Establish credibility with potential referring docs. Following the National Institutes of Health asthma guidelines is one way to do that, Halfhill said. His clinic’s two RTs are certified as asthma educators, a fairly new avenue of certification open to therapists. “It shows I’m serious,” he said.
At this point, hospitals may be thinking they have covered all the bases needed to establish an effective clinic by planning for all these contingencies. But to offer truly comprehensive asthma care, hospitals may want to go one more step and provide a home component with their clinics.
Home Asthma Triggers
The home environment, after all, can play a major role in triggering an asthma attack.
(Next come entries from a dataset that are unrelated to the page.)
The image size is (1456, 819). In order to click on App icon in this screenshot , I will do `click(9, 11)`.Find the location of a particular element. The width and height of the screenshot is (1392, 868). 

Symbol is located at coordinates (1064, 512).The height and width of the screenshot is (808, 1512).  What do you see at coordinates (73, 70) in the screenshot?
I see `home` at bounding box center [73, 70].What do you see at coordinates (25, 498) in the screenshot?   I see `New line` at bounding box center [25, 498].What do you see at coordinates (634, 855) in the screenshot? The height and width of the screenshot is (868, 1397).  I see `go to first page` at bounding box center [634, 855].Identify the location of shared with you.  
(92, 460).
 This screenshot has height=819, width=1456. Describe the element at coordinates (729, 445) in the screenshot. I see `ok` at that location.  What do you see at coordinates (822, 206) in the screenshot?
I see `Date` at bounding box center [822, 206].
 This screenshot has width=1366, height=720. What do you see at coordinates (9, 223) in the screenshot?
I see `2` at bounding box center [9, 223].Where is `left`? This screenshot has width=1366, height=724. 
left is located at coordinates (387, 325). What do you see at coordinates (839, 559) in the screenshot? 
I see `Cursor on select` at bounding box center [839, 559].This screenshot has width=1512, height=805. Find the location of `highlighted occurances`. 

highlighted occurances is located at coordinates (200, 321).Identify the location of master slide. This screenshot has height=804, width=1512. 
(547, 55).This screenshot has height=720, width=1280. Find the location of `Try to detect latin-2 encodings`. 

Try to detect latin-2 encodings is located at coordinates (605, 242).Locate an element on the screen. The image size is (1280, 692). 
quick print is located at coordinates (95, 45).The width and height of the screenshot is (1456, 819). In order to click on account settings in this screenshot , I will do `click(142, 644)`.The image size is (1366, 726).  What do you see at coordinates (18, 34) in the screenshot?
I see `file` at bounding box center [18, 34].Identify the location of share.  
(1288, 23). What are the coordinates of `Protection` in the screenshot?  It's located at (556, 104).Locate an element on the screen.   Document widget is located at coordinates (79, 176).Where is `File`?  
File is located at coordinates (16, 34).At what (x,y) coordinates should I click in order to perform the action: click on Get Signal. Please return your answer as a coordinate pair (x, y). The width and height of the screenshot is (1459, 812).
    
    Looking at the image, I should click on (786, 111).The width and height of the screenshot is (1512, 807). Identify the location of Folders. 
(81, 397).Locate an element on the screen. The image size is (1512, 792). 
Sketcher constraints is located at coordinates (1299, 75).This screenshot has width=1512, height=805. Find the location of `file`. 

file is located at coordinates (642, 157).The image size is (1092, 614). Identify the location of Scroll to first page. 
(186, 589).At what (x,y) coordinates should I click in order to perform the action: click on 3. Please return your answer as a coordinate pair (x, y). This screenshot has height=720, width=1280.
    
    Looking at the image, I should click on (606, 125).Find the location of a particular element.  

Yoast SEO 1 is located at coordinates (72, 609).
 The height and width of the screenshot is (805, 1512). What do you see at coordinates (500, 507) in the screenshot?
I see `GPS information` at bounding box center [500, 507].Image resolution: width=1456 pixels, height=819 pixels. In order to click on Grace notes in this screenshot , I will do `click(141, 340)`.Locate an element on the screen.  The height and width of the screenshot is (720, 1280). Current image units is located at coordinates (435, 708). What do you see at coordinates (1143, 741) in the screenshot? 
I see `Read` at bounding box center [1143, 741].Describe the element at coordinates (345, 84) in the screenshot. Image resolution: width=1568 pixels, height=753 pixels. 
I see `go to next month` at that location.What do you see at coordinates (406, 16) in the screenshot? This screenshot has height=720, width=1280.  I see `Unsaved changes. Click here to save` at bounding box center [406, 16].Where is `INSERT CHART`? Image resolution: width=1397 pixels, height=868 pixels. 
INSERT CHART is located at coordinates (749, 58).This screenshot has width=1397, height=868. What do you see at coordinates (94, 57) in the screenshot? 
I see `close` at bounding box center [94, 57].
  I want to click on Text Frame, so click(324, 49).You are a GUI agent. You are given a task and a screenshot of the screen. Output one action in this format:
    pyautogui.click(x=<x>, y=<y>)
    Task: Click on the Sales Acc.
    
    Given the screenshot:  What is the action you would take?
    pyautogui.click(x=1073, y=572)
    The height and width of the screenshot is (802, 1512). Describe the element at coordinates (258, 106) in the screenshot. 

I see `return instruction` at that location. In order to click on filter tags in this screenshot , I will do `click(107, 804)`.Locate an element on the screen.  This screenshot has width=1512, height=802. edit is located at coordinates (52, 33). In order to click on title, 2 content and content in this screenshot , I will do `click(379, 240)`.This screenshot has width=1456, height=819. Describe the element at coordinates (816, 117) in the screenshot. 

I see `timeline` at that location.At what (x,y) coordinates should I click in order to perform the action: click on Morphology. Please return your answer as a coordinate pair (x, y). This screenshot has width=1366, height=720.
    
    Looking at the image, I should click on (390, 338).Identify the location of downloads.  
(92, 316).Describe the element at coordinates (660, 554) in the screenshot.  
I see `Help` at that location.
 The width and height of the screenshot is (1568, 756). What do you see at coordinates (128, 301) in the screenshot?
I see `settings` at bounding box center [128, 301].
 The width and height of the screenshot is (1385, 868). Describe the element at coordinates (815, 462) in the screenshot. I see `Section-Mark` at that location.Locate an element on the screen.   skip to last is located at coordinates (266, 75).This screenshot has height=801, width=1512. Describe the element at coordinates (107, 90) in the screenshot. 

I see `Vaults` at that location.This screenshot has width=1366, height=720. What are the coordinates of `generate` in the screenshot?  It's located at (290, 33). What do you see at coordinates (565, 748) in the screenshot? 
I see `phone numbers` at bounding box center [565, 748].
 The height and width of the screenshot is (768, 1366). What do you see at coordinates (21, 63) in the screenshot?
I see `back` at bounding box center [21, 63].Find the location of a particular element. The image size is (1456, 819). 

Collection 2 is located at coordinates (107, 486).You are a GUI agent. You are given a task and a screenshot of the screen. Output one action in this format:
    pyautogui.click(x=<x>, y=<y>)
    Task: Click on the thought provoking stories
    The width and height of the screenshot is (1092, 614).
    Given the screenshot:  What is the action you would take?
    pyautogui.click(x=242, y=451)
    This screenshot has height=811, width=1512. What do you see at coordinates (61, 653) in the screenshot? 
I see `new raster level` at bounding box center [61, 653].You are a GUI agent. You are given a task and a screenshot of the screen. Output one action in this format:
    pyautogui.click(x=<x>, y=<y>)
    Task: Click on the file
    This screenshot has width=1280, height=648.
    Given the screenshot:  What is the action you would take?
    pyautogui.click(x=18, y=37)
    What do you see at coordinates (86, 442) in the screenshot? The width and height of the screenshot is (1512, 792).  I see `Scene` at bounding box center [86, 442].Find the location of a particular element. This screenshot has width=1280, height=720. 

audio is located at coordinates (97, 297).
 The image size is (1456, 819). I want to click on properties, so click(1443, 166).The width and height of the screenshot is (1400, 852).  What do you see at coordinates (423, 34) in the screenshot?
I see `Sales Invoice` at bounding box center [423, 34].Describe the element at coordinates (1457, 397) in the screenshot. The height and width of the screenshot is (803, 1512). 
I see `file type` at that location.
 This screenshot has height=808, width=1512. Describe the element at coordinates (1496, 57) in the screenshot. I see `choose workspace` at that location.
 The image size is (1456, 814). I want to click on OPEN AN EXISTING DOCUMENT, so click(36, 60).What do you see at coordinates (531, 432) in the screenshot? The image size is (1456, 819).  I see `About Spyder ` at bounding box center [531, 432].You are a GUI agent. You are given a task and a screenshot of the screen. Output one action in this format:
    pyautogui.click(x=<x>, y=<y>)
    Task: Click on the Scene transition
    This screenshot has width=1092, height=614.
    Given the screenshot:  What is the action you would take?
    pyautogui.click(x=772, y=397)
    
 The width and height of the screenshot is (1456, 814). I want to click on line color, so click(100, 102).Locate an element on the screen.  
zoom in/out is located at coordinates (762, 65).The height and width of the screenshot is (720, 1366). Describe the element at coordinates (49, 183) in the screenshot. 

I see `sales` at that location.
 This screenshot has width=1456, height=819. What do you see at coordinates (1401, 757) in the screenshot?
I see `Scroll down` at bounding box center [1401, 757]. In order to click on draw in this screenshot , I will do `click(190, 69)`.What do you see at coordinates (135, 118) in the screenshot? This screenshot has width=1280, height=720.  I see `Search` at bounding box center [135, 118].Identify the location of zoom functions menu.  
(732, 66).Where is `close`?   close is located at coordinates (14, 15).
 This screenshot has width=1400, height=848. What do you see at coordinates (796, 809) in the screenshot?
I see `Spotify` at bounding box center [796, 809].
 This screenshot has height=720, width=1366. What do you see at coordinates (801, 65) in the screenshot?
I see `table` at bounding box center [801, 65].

When Harlem Hospital Center was still seeing a high number of ER visits despite creating their specialized clinic, the facility linked up with Harlem Children’s Zone Inc., an organization that focuses on community-building activities.
The two formed a program called the Harlem Children’s Zone Asthma Initiative, said Hutchinson, the program’s medical director. The initiative focuses on asthma in a 24-block area of Harlem where the asthma rate among children is 30 percent.
The initiative conducts home visits. These include an intensive inspection looking for asthma triggers. Clinicians oversee the program, but community workers are the ones who do the visits.
Hutchinson recommended establishing similar partnerships for other asthma clinics trying to reach out into their patients’ homes. The combining of clinicians’ clinical expertise with the infrastructure of a community organization can make for a potent and efficient team. “You must have a home component,” he said.
Opening an asthma clinic can certainly be a lot of work; but if one is right for your facility, it can make a difference in the positive outcome of patient care. Halfhill remembered one patient whose asthma was out of control. In one year, the female patient had 20 ER visits and one hospitalization.
After coming under the watchful eye of the clinic, though, she reduced that number to six ER visits and zero hospitalizations over the course of a year.
John Crawford is a Philadelphia freelance writer.